• YOUR TASK:
The required answer is the run of lines from the one holding "1400x483 pixels. How" to the end of the data below, copied exactly and free of pictures.
### TASK INPUTS ###
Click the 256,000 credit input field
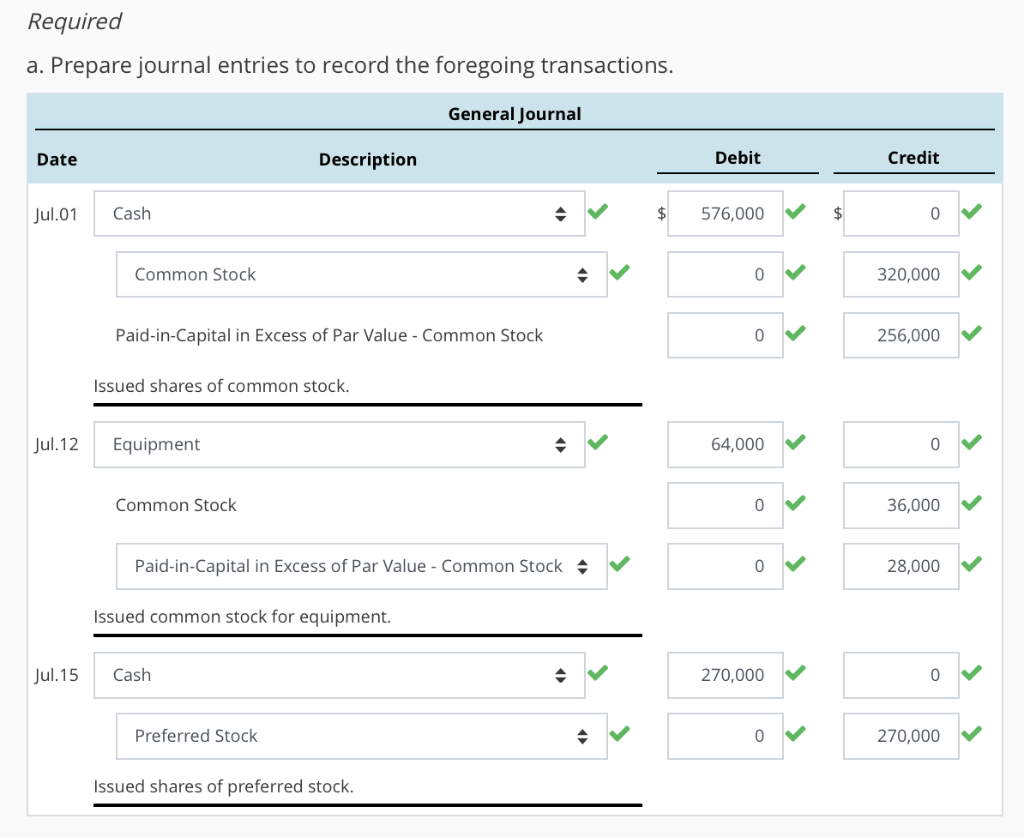This screenshot has height=837, width=1024. click(x=901, y=335)
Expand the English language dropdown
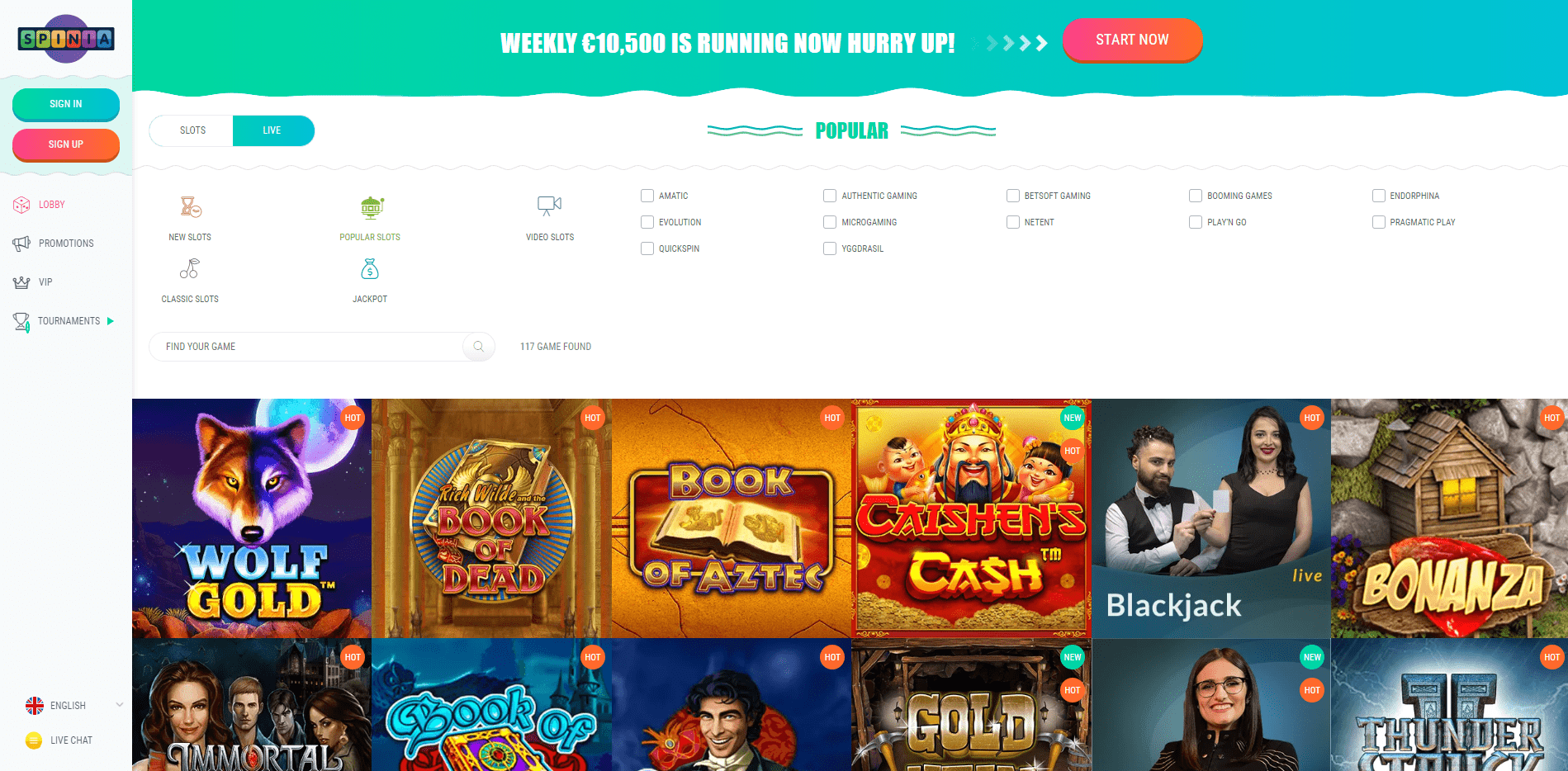The image size is (1568, 771). click(x=120, y=705)
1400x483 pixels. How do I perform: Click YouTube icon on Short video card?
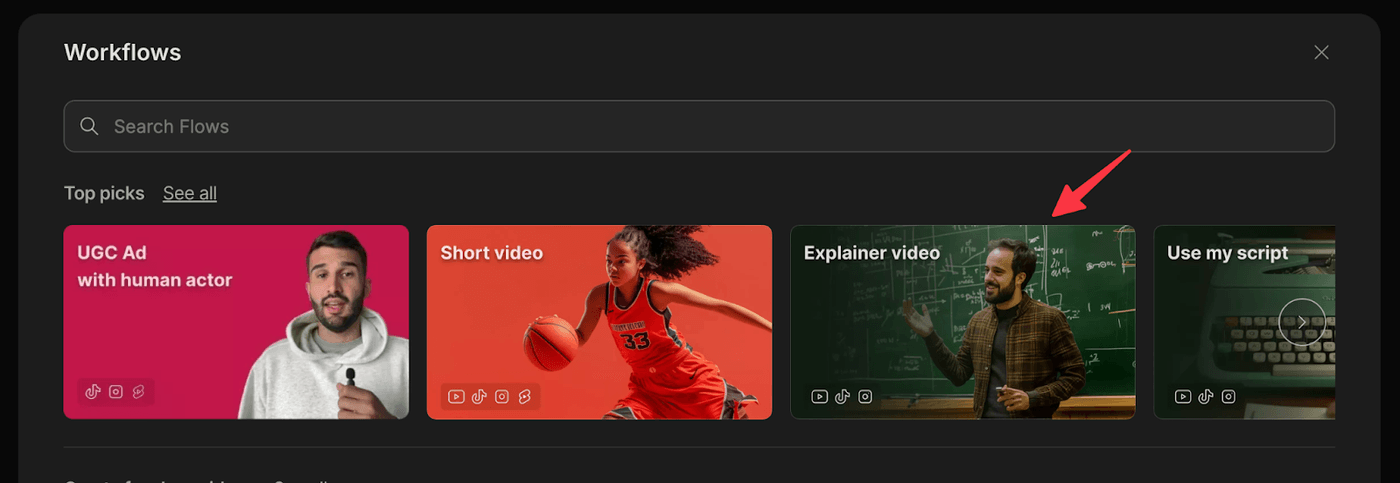(x=456, y=397)
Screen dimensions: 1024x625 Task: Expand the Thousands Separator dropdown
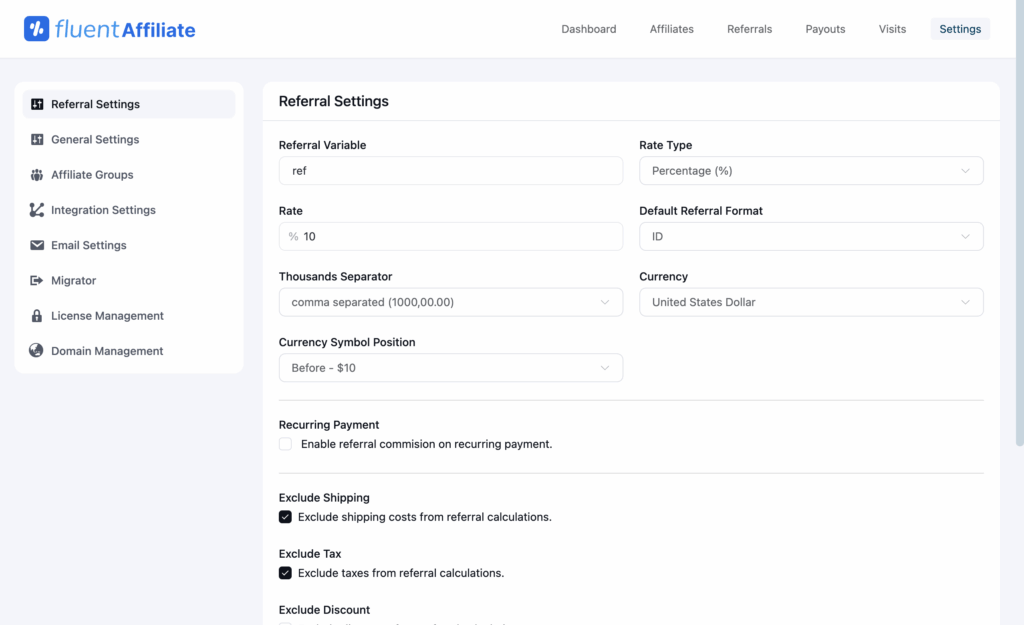(x=450, y=301)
###
• ANSWER TO THIS TASK:
1400x483 pixels. How do I perform: Click YouTube icon on Short video card?
(x=456, y=397)
Screen dimensions: 1024x625 Task: Expand the Thousands Separator dropdown
(x=450, y=301)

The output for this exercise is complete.